▸ **Request**: Render the lines below as a two-column Markdown table headed Row and Line text, giving each line a row number and skipping any blank lines.

▸ **Input data**:
========================

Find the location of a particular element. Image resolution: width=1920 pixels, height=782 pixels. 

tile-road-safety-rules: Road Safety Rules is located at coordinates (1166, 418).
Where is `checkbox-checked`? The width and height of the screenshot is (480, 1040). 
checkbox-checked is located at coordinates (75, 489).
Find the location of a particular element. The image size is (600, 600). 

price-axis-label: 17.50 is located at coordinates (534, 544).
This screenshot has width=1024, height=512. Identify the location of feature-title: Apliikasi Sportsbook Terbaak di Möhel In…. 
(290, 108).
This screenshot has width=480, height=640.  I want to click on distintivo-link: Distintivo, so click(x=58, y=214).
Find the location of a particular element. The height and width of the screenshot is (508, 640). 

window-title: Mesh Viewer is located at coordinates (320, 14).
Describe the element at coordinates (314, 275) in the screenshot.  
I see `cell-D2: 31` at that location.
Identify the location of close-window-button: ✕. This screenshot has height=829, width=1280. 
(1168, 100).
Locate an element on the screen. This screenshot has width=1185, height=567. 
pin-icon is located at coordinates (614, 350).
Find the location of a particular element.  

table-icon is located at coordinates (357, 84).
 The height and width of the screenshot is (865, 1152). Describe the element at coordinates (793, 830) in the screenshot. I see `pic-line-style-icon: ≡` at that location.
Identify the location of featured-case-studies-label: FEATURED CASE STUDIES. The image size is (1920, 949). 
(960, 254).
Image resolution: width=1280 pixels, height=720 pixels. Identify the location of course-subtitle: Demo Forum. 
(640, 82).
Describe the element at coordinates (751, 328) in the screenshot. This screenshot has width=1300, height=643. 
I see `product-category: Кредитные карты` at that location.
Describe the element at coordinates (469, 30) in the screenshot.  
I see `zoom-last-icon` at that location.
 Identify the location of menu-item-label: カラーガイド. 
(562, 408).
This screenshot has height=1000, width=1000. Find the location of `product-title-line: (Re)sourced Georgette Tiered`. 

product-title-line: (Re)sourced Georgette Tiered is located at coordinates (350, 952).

========================

▸ **Reply**:
| Row | Line text |
|---|---|
| 1 | Find the location of a particular element. Image resolution: width=1920 pixels, height=782 pixels.  |
| 2 | tile-road-safety-rules: Road Safety Rules is located at coordinates (1166, 418). |
| 3 | Where is `checkbox-checked`? The width and height of the screenshot is (480, 1040).  |
| 4 | checkbox-checked is located at coordinates (75, 489). |
| 5 | Find the location of a particular element. The image size is (600, 600).  |
| 6 | price-axis-label: 17.50 is located at coordinates (534, 544). |
| 7 | This screenshot has width=1024, height=512. Identify the location of feature-title: Apliikasi Sportsbook Terbaak di Möhel In….  |
| 8 | (290, 108). |
| 9 | This screenshot has width=480, height=640.  I want to click on distintivo-link: Distintivo, so click(x=58, y=214). |
| 10 | Find the location of a particular element. The height and width of the screenshot is (508, 640).  |
| 11 | window-title: Mesh Viewer is located at coordinates (320, 14). |
| 12 | Describe the element at coordinates (314, 275) in the screenshot.   |
| 13 | I see `cell-D2: 31` at that location. |
| 14 | Identify the location of close-window-button: ✕. This screenshot has height=829, width=1280.  |
| 15 | (1168, 100). |
| 16 | Locate an element on the screen. This screenshot has width=1185, height=567.  |
| 17 | pin-icon is located at coordinates (614, 350). |
| 18 | Find the location of a particular element.   |
| 19 | table-icon is located at coordinates (357, 84). |
| 20 |  The height and width of the screenshot is (865, 1152). Describe the element at coordinates (793, 830) in the screenshot. I see `pic-line-style-icon: ≡` at that location. |
| 21 | Identify the location of featured-case-studies-label: FEATURED CASE STUDIES. The image size is (1920, 949).  |
| 22 | (960, 254). |
| 23 | Image resolution: width=1280 pixels, height=720 pixels. Identify the location of course-subtitle: Demo Forum.  |
| 24 | (640, 82). |
| 25 | Describe the element at coordinates (751, 328) in the screenshot. This screenshot has width=1300, height=643.  |
| 26 | I see `product-category: Кредитные карты` at that location. |
| 27 | Describe the element at coordinates (469, 30) in the screenshot.   |
| 28 | I see `zoom-last-icon` at that location. |
| 29 |  Identify the location of menu-item-label: カラーガイド.  |
| 30 | (562, 408). |
| 31 | This screenshot has height=1000, width=1000. Find the location of `product-title-line: (Re)sourced Georgette Tiered`.  |
| 32 | product-title-line: (Re)sourced Georgette Tiered is located at coordinates (350, 952). |